◆ **Work to complete**: Name every person mentioned in the passage below on the history of film titles.
** Begin Passage given **
The main function of film titles is to display the movie's title and to credit the director,
producer, various actors and other artists and technicians that have worked on a film. But more importantly the titles must prepare the viewer for the viewing of the film. The history of film titles goes back as far as vaudeville theaters, where main titles were originally produced by the magic-lantern or the first projector, which was invented in the 1650s, probably by a prominent Dutch scientist, Christiaan Huygens. By the end of the nineteenth century, magic-lanterns were quite prevalent public entertainment. The lantern projected hand-colored slides on a full-sized screen. Joseph Boggs Beale (1841-1926), was America's first great lantern artist, who as a young man in the 1850's attended several "Christmas" magic-lantern shows in Philadelphia church halls. Later on, he created a vast repertoire of 250 illustrated stories, songs, history lessons, and rituals as part of his publisher's effort to make great literature available on screen to the public at large. The slides, which were often animated had a narrative that were unusually written on cards that were predecessors to today's film titles.
With the advent of "nickelodeon" theaters around 1905 which were showing thrillers like "The Great Train Robbery," the magic-lantern quickly disappeared and the age of silent movies began. The earliest titles, for silent films, were presented on title cards. These were cards with printed material on them that were photographed and incorporated into the film. Words and lettering played an enormous role in films of the silent era. Film titles made their appearance in the earliest silent films, along with letter cards (or inter-titles), which provided context. In addition to hiring lettering artists, the prominent film studios began to employ typesetters in the production of title cards. These cards were the responsibility of the lettering artist, who collaborated with the scriptwriter and director to create narrative continuity so that audiences could follow what they were seeing. J. Stuart Blackton who directed “Humorous Phases of Funny Faces” (1906) created one of the first animated opening title.
Die Abenteuer des Prinzen Achmed, Lotte Reiniger, 1926
In 1926, Lotte Reiniger created Die Abenteuer des Prinzen Achmed --The Adventures of Prince Achmed, an animated German feature film, with Art-deco style of typography that tried to imitate Arabic scripts. This was the earliest animated opening title.
** End Passage given **
** Begin Raw records **
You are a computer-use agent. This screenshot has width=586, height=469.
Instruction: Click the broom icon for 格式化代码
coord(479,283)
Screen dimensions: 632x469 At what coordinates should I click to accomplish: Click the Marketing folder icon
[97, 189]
** End Raw records **
** Begin Raw records **
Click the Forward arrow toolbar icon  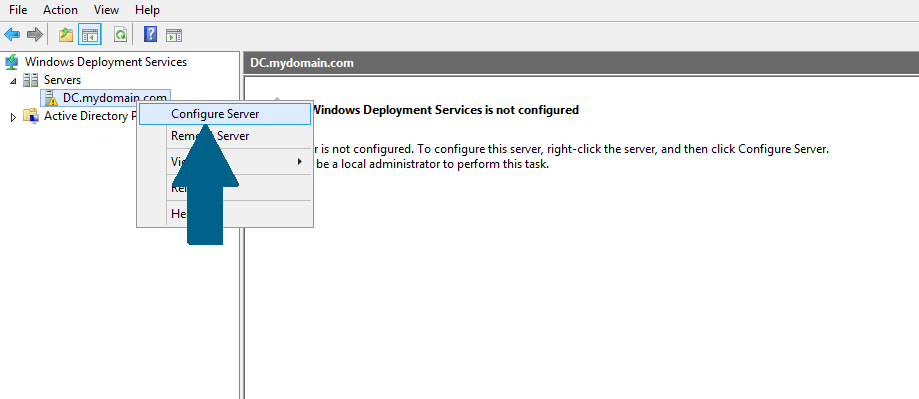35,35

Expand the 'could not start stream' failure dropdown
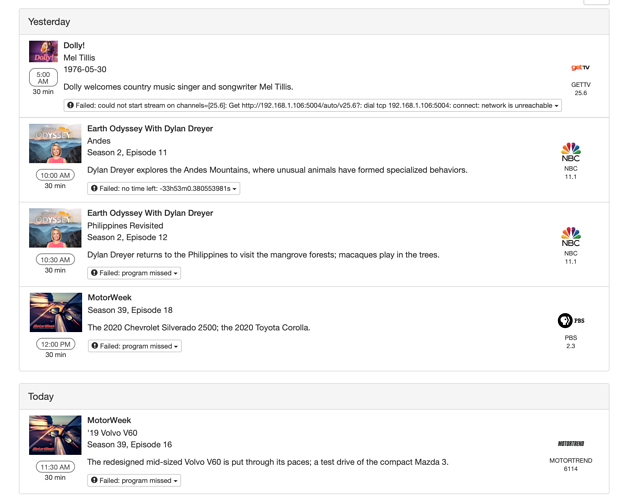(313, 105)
** End Raw records **
◆ **Problem solution**: Christiaan Huygens, Joseph Boggs Beale, J. Stuart Blackton, Lotte Reiniger